12

looking at the rcpp documentation and Rcpp::DataFrame in the gallery I realized that I didn't know how to modify a DataFrame by reference. Googling a bit I found this post on SO and this post on the archive. There is nothing obvious so I suspect I miss something big like "It is already the case because" or "it does not make sense because".

I tried the following which compiled but the data.frame object passed to updateDFByRef in R stayed untouched

#include <Rcpp.h>
using namespace Rcpp;

// [[Rcpp::export]]
void updateDFByRef(DataFrame& df) {
    int N = df.nrows();
    NumericVector newCol(N,1.);
    df["newCol"] = newCol;
    return;
}
statquant
  • 13,672
  • 21
  • 91
  • 162

2 Answers2

14

The way DataFrame::operator[] is implemented indeed leeds to a copy when you do that:

df["newCol"] = newCol;

To do what you want, you need to consider what a data frame is, a list of vectors, with certain attributes.

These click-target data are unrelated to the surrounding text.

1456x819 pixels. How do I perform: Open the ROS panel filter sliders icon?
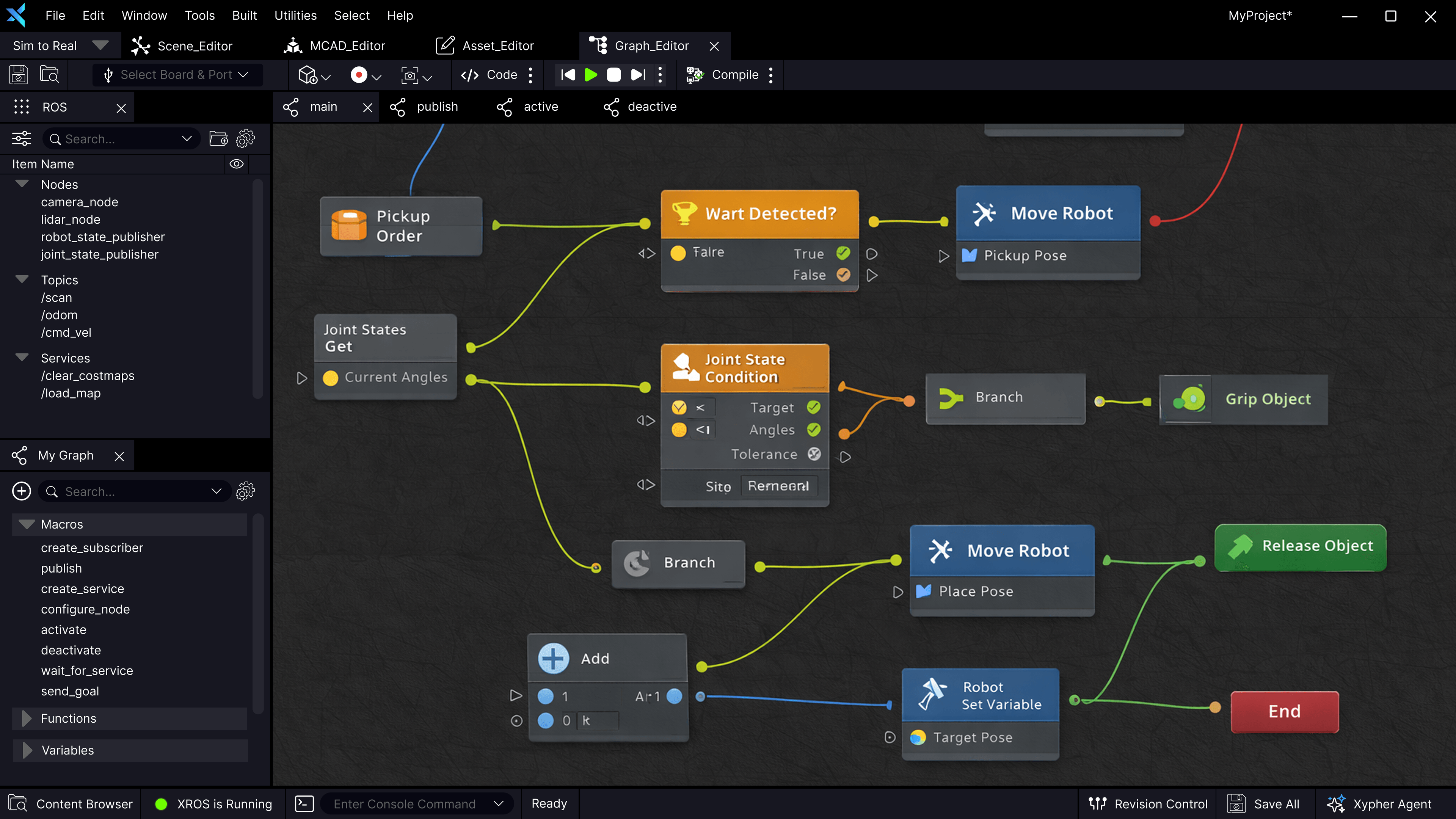click(x=22, y=139)
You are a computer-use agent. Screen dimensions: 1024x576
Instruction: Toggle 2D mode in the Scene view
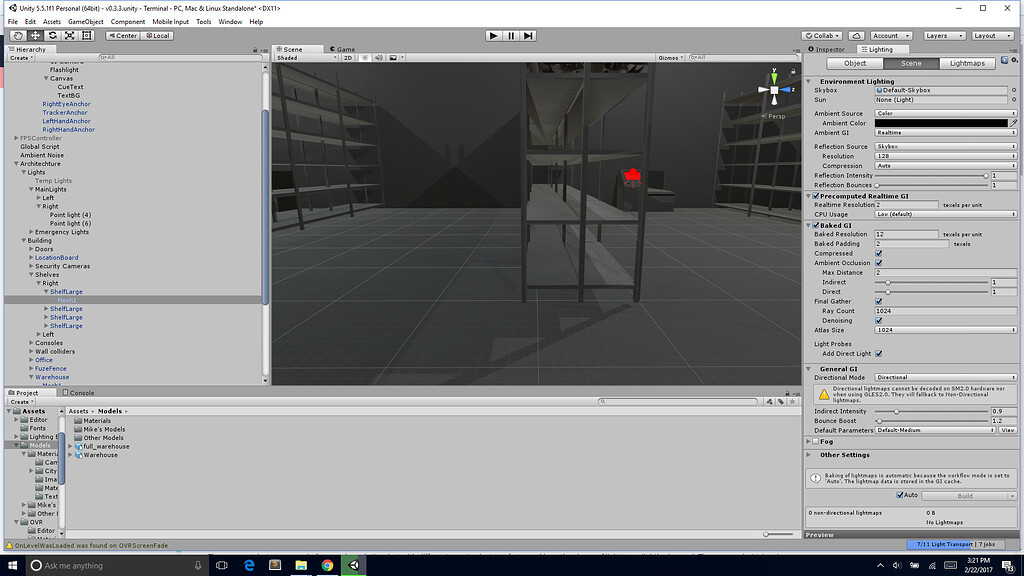point(348,57)
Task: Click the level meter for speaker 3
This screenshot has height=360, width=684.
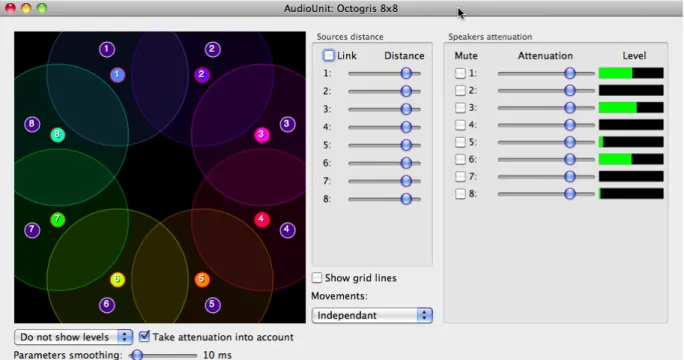Action: [x=631, y=107]
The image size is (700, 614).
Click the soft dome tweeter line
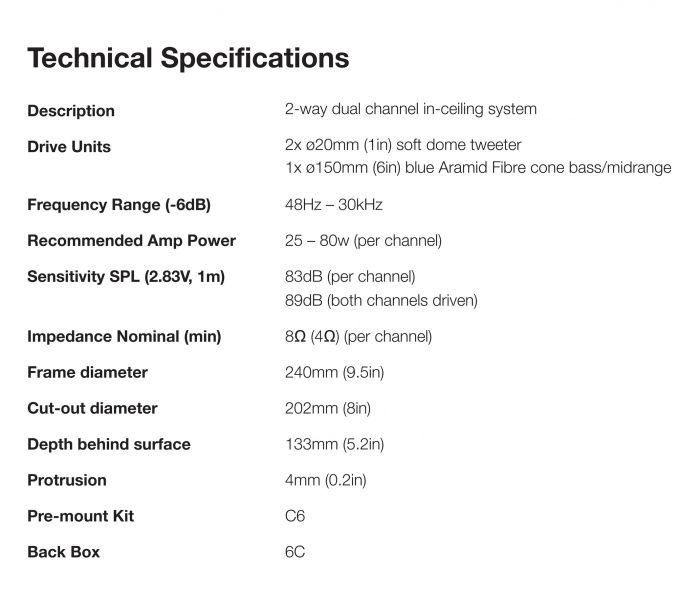pyautogui.click(x=403, y=146)
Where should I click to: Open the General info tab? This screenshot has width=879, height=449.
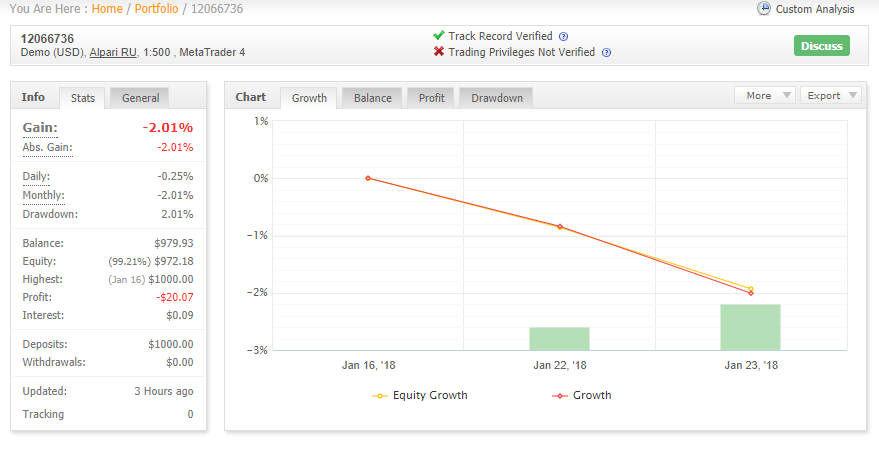pyautogui.click(x=140, y=98)
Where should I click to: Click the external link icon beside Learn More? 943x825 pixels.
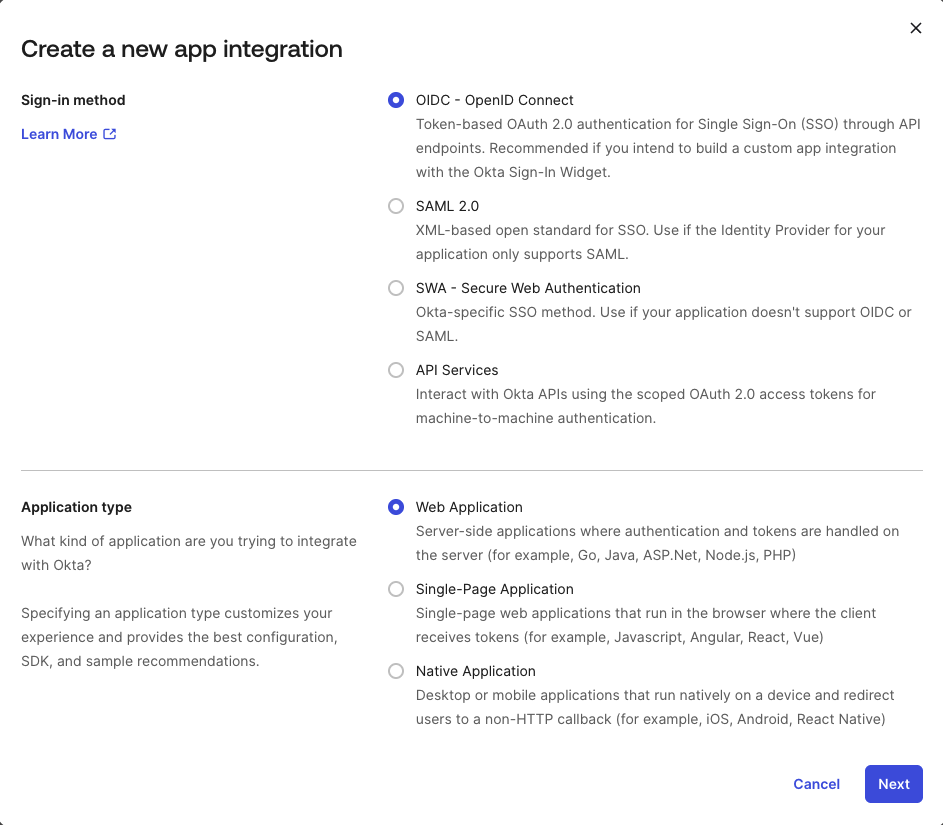pyautogui.click(x=110, y=134)
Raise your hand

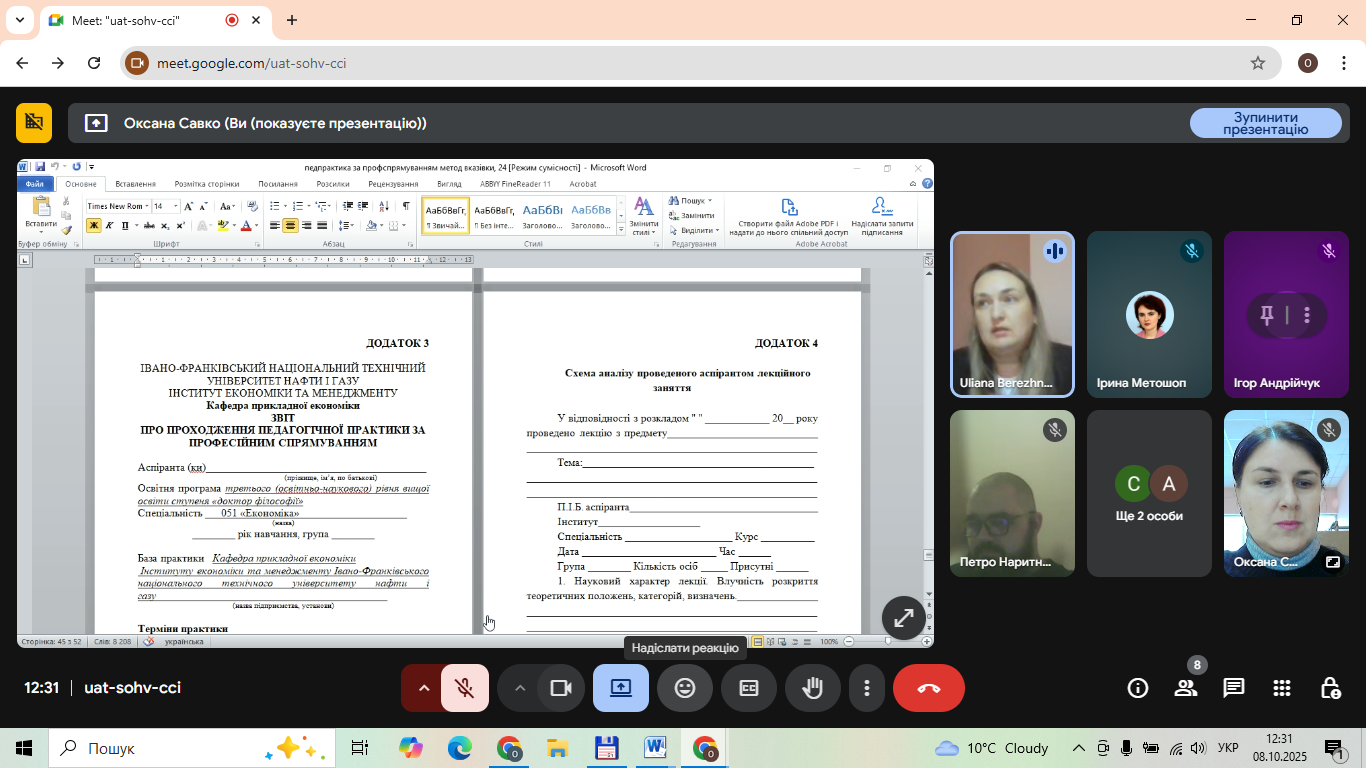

Then you can grab data from the original, by copying the vectors (the pointers, not their content).

Something like this does it. It is a little more work, but not that hard.

// [[Rcpp::export]]
List updateDFByRef(DataFrame& df, std::string name) {
    int nr = df.nrows(), nc= df.size() ;
    NumericVector newCol(nr,1.);
    List out(nc+1) ;
    CharacterVector onames = df.attr("names") ;
    CharacterVector names( nc + 1 ) ;
    for( int i=0; i<nc; i++) {
        out[i] = df[i] ;
        names[i] = onames[i] ;
    }
    out[nc] = newCol ;
    names[nc] = name ;
    out.attr("class") = df.attr("class") ;
    out.attr("row.names") = df.attr("row.names") ;
    out.attr("names") = names ;
    return out ;
}

There are issues associated with this approach. Your original data frame and the one you created share the same vectors and so bad things can happen. So only use this if you know what you are doing.

Romain Francois
  • 17,432
  • 3
  • 51
  • 77
  • Thank you very much, that's clearer now, I think I was was missing basic knowledge like the fact that `SEXP` were already references. I'll have a look to http://cran.r-project.org/doc/manuals/r-release/R-ints.pdf. For now I was "preparing" the `data.table` in R adding an extra column and updated it within Rcpp, so no copy (I think) was done. That's much better, I understand the risks doing this but it is fine for what I am doing. Merci beaucoup. – statquant Apr 01 '13 at 17:12
  • 1
    Once again, you are just plain wrong: _I think I was was missing basic knowledge like the fact that SEXP were already references_. Not references, but pointers. Try to look up what the last letter in SEXP stands for. – Dirk Eddelbuettel Apr 01 '13 at 19:10
2

The short answers is "because it makes no sense".

A data.frame is essentially a list of vectors. A few seconds of reflection makes it clear that adding a new column to that list entails a copy. So you alter your variable df in the example, do not return it and hence loose the modification.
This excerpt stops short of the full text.